■ Task details
If a line in the records below holds the word "Nesbru", copy it.

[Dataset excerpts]
■ ■ ■

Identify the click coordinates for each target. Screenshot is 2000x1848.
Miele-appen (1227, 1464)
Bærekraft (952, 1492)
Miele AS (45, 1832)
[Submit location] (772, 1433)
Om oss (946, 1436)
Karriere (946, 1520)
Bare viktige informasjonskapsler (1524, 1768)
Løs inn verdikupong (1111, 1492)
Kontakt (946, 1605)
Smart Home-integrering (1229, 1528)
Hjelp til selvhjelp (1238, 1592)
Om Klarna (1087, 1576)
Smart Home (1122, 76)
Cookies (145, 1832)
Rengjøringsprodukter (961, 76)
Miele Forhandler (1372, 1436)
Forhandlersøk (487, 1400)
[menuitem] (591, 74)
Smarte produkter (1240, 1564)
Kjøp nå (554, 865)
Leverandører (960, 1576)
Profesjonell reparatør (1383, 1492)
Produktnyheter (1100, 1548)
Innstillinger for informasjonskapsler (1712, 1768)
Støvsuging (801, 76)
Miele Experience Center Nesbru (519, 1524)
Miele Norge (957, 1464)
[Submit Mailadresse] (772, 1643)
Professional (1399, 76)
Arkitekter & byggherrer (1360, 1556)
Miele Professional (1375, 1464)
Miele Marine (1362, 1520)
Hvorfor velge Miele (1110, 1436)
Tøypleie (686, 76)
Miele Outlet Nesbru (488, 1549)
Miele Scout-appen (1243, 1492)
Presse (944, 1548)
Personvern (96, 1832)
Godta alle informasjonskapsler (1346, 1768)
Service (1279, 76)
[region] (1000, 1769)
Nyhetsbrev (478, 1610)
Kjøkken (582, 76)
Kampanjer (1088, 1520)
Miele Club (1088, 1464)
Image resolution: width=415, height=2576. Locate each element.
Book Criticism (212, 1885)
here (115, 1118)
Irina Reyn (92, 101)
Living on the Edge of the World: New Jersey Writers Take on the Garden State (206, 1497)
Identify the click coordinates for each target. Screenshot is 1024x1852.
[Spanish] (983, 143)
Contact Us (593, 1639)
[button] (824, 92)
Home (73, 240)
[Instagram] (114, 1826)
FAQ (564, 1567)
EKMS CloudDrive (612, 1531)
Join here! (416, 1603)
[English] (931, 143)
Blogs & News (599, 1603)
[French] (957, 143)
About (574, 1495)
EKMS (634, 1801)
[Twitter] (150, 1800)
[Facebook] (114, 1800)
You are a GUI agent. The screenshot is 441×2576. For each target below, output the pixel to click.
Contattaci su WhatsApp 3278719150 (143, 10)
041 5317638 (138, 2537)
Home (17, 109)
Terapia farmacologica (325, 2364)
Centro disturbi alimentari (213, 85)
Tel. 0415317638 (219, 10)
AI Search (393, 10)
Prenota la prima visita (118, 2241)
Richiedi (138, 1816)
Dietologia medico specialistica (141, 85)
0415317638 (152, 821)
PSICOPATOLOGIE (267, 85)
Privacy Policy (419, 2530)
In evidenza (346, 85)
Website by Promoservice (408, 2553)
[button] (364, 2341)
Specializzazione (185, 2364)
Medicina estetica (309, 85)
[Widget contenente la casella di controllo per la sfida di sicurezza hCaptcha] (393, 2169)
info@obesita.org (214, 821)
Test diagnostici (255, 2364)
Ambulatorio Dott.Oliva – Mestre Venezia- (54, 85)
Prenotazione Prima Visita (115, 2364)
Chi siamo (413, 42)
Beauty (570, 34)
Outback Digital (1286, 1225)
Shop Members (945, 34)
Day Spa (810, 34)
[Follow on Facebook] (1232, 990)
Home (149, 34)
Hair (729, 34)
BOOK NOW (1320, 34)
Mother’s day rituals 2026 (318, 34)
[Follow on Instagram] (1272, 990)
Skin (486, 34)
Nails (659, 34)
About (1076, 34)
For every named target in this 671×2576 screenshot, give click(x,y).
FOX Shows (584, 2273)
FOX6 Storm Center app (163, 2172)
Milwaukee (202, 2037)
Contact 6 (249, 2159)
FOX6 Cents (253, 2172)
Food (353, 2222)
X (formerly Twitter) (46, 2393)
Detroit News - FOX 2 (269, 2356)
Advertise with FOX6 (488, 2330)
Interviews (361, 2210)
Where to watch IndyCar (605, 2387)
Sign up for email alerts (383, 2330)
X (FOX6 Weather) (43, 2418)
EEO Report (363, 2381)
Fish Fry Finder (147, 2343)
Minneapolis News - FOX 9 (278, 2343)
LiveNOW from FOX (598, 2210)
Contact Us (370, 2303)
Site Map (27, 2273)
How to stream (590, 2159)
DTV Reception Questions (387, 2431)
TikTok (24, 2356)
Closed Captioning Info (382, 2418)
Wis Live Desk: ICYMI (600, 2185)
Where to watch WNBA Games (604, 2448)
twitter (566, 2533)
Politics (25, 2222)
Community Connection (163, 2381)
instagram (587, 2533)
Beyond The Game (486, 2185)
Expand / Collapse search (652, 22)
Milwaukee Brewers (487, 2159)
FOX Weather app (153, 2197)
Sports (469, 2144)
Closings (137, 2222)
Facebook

■ ■ ■

■ Solution for this task
Miele Experience Center Nesbru (519, 1524)
Miele Outlet Nesbru (488, 1549)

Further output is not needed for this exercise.